**PAGE**
▬▬▬▬▬▬▬▬▬▬

Creative Couples

Creative Couples

Over the centuries creative couples have been drawn together by similar interests and desires. The outcome of these relationships has greatly influenced the lives and careers of the individual artists, with personal belief, gender, societal influences, politics and religion determining the role of each partner.

As social, political, religious and gender issues were being challenged and the documentation of information became easier after the Industrial Revolution, creative couples of the late 1800s and early 1900s were written about more extensively, thus more is known about them. However, not as much is documented about creative couples prior to this.

With this in mind we will examine a variety of creative couples that lived within the period of 1750 till

1920. We will observe their highs and lows, the conflicts and encouragement as well as the turmoil and balance they brought each other, which will show the varied outcomes of their lives and consequently their careers.

Living in any relationship with another person is bound to influence both parties immeasurably. Whether the relationship is positive or negative depends on the individual’s beliefs, personality and actions within the relationship. Creative couples have been particularly influenced by the social climate of their times.

An example is the relationship between Gabriel Munter and Wassily Kandinsky. Munter went to study at the unofficial Phalanx Art School, of which Kandinsky was a founder, because official art schools in Germany were closed to women at that time. Their relationship lasted for more than 10 years.

During this time Munter often frustrated Kandinsky. All though he could see her talent, he was amazed and exasperated by her personal style and remarked, “You are hopeless as a student – one can teach you nothing.” (Petersen Karen & J.J. Wilson, 1976) However, Munter found in him the inspiration she needed to press forward her claim as an artist in her own right, later saying, “He loved, understood, treasured and encouraged my talent.” (Petersen Karen & J.J. Wilson, 1976).

Their relationship had ended by the time the war started in 1914. Kandinsky returned to his homeland, devastating Munter, who moved to Stockholm. ‘Her paintings of the time revel the tension and isolation she suffered. Instead of brilliant landscapes and portraits of her friends, she turned to thoughtful, frequently melancholy studies of women. Then in 1918 the paintings stop; the trauma of separation from Kandinski seems to have jarred her very sense of herself as an artist’ (Petersen Karen & J.J. Wilson, 1976)

As creativity is such a personal and emotional outpouring of who we are individually, conflict between creative couples is inevitable. The relationship of Camiile Claudel and Auguste Rodin is well known and much is recorded about them, including a film titled Camille Claudel – The Story of Rodin’s Mistress. Claudel was twenty years younger than Rodin when they met in 1893 and they embarked on a relationship that was turbulent, complex and volatile.

▬▬▬▬▬▬▬▬▬▬

**SOURCE DATA**
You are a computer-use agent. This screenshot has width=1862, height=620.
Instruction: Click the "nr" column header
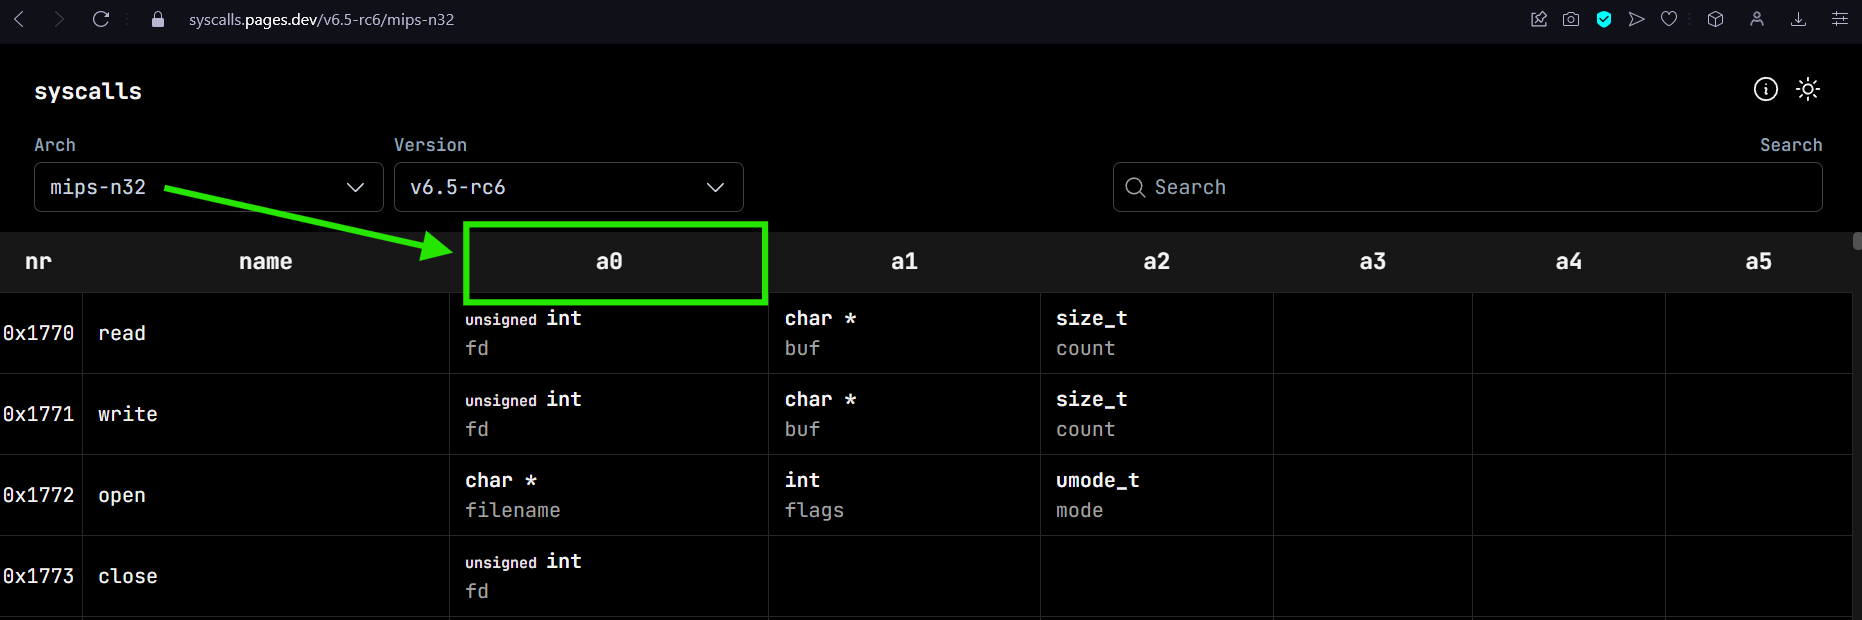[38, 262]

▬▬▬▬▬▬▬▬▬▬

Continue the essay on creative couples from the point where it stops, picking up after the sentence ending "turbulent, complex and volatile." The material above was drawn from a separate source and is unrelated to the essay on creative couples.

**OUTPUT FOR THIS TASK**
When Paul Claudel wrote on the subject of the relationship between Rodin and his sister, he demonstrates clearly the emotional and creative conflicts between them. “And besides, two geniuses of equal power and of different ideals could not continue to share the same studio and the same customers. Separation was necessity for the man, but for my sister it meant complete, profound, and final catastrophe. The sculptors profession is for a man a constant challenge to common sense: for an isolated woman having my sister’s temperament it is a pure impossibility. She staked everything on Rodin, and she lost everything in losing him.” (Descharnes Robert and Jean-Francois Chabrun, 1967)

With a similar outcome in their relationship as with Kandinsky and Munter, claudel’s creative expression of how she felt about her turbulent relationship with Rodin and his distancing himself from her toward the end of their relationship is clearly illustrated in her piece L’Age mur. In the work Camille is on her knees, trying to hold Rodin back, while he turns away from her toward an older woman, Rose, who was Rodin’s unofficial wife. This is said to be the most autobiographical work done by Claudel.

It is evident that Rodin encouraged Claudel as much as he could considering their times. He supported her in many ways, recognizing her talent as her own, “I helped her find gold in art, but it was all in herself.” (Willian Harlane Hale and the editors of Time Life Books, 1972).

Rodin also encouraged and assisted Claudel with exhibiting her work. “She was mad about sculpture – to such a point that, during the fifteen years of their stormy liason, Rodin considered her more equal than pupil. This is reflected in a will he made twenty years after they had parted, which specified that a room be dedicated to her sculpture in thre Rodin Museum which he was to bequeath to the State after his death, confirmiung his high regard for her work.” (Descharnes Robert and Jean-Francois Chabrun, 1967).

Others found contentment in their relationships, despite their differences. Georgia O’Keeffe and Alfred

Stiegloitz met after a friend of O’Keefe’s, Anita Pollitzer, gave O’Keefe’s work to Stieglitz to hang in his gallery, 291. When O’Keefe found out she went to New York to meet Stieglitz and from that eeting began the relationship that was to last until his death in 1946. O’Keefe spoke of the sense of balance in their relationship, “The relationship that Stieglitz and I had was very good, because it was built on something more than just emotional needs. Each of us was really interested in what the other was doing… Of course, you do your best to destroy each other without knowing it – some people do it knowingly and some do it unknowingly. But if you have a real basis, and we did, you get along pretty well despite the differences.” (Petersen Karen & J.J. Wilson, 1976).

Support and encouragement was also an important part of O’Keefe’s and Stieglitz’ relationship and the outcome was a positive one. Stieglitz gave O’Keefe the support she needed and helped her with her desire to become an artist in her own right. “From their first meeting, Stieglitz and O’Keefe exhilarated, released and inspired one another. He began to photograph her during her visits to New York. In 1918 he asked her what she would like to do most in the world. ‘Paint’, she replied. Since she could not afford to give up teaching, Stieglitz offered her a year in which to realize her dream. She accepted.” (Dorothy Norman, 1973)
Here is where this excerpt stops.